Overnight: Kununurra

Day 12 Kununurra
17 July A big bird list is assured when we take a boat trip on Lake Argyle this morning. Notable species include yellow chat and white-quilled rock-pigeon, and a great list of waterbirds, as well as short-eared rock wallaby and northern nail-tail wallaby. Later we should have close up views of the delightful spinifex pigeon and we will check out reed beds for crakes and bitterns.
Overnight: Kununurra

Day 13
18 July Kununurra
Driving northwest this morning to Wyndham, we check out areas for finches, including pictorella mannikin and Gouldian finch—if we still need them. In Wyndham we will explore the mangroves for white-breasted whistler, mangrove grey fantail and the Kimberley form of lemon-breasted flycatcher. Later we will visit grassy plains and swamps where we have a chance for Australian pratincole and several species of button-quail. Spotted harrier and black falcon frequent this area; and there is always the chance of shorebirds.
Overnight: Kununurra

Day 14
19 July
Kununurra—Mitchell Falls
Today we charter a plane to Mitchell Plateau and then transfer by helicopter to the car park of Mitchell Falls. Our chief purpose is to seek out the black grasswren—the most isolated of the grasswrens-—which inhabits the boulders and spinifex around Mitchell Falls. Another species we may see in this area is the rare yellow-eyed form of the partridge pigeon; the Mitchell Plateau is the last stronghold for that race. The scenic view on the flight across the Kimberley is spectacular. We return to Kununurra late afternoon.

________________________

• Brief 1
Please list every kind of pigeon named in the tour itinerary.
• Brief 2
According to the tour itinerary, what is the chief purpose of the trip to Mitchell Falls?

• Collected material
________________________

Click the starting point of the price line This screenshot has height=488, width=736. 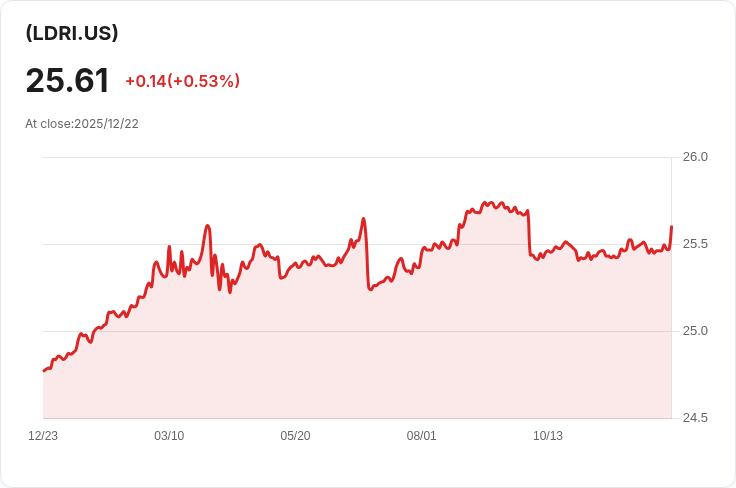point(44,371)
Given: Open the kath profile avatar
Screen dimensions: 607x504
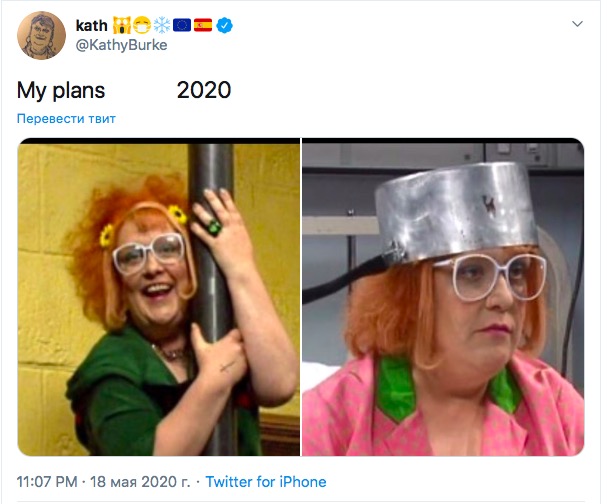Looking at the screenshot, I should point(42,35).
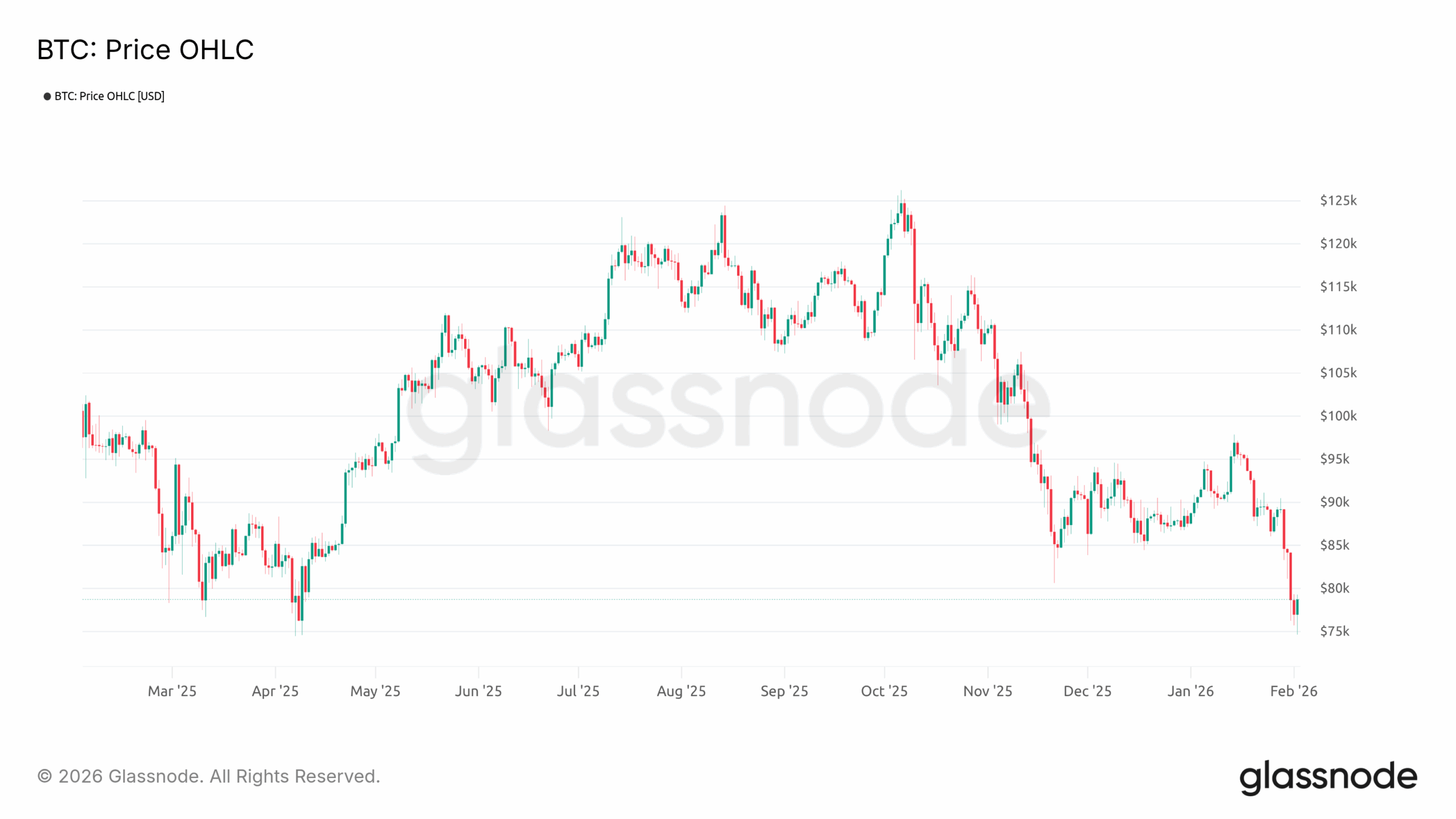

________________________

• Full output 1
White-quilled rock-pigeon, spinifex pigeon, partridge pigeon (yellow-eyed form)

• Full output 2
To seek out the black grasswren, which inhabits the boulders and spinifex around Mitchell Falls.